Rendir cuentas
La política está infestada de partidismo y éste tiende a colonizar nuestra capacidad para acceder al juicio razonable. Al final se evalúa cada vez más a partir de criterios de pura epistemología tribal
Ha sido un año horrible, pero también nos ha enseñado mucho. Desde una perspectiva política, puede que su mayor lección haya sido el ponernos ante los ojos algunas de nuestras vulnerabilidades. Creíamos vivir en un mundo ordenado, transparente y previsible, y el virus nos ha devuelto a las ambivalencias, las incertidumbres, la contingencia; ha diluido esa confianza vana en que tenemos todo bajo control. Y ha sacado a la luz también la facilidad con la que nos precipitamos a la hora de enjuiciar la realidad. Nadie ha podido cantar victoria en su combate a la pandemia, aunque algunos países de Asia sí pueden presumir de haberlo hecho mejor. Pero ya estaban más preparados para hacer frente a ese tipo de crisis y, en todo caso, tienen menos remilgos a la hora de limitar libertades. Los perdedores en la primera ola no lo han sido tanto en la segunda, y viceversa. El caso es que los juicios que emitimos en un momento dado hemos tenido que revisarlos poco tiempo después. Y esto no deja de ser inquietante desde una perspectiva democrática. Si carecemos de certidumbres, ¿hasta qué punto estamos en condiciones de evaluar a nuestros gobernantes?

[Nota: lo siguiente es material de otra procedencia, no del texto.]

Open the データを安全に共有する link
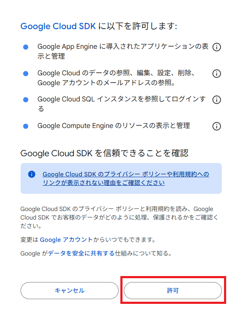(81, 253)

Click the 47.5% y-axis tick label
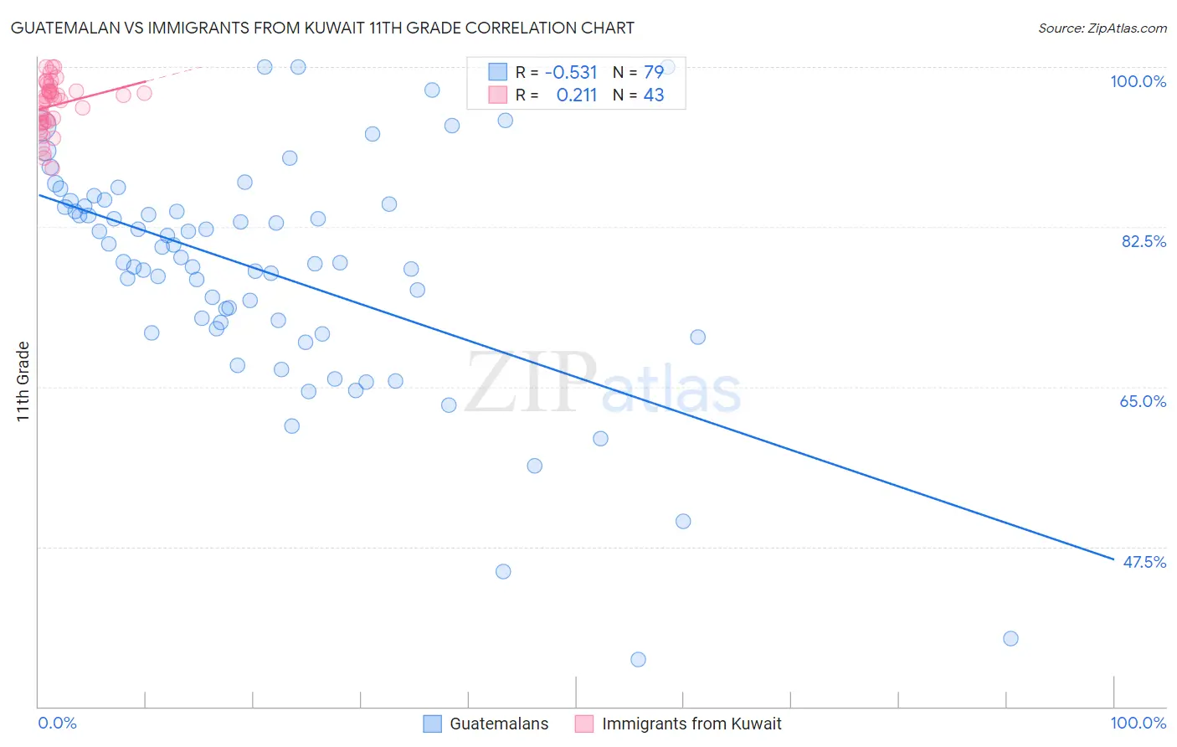[1144, 562]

Traigo esto a colación por el reciente rendimiento de cuentas que hizo el Gobierno en su comentada presentación a bombo y platillo, que niega de forma explícita la inquietud que acabo de mencionar, que podamos no acertar en la evaluación, tanto los expertos como nosotros, los ciudadanos. ¿Significa eso que la accountability queda al albur de la opinión, y solo de ella, que no hay una instancia objetiva y semi-científica capaz de poner blanco sobre negro? Probablemente. Porque las decisiones políticas se adoptan casi siempre bajo condiciones de incertidumbre y a la vista de cada una de las circunstancias. A veces el no cumplir con un compromiso electoral puede ser la decisión correcta. Por ejemplo, no derogar la reforma laboral en un momento de profunda crisis económica. ¿O los programas políticos deben estar por encima de la realidad o de criterios de oportunidad?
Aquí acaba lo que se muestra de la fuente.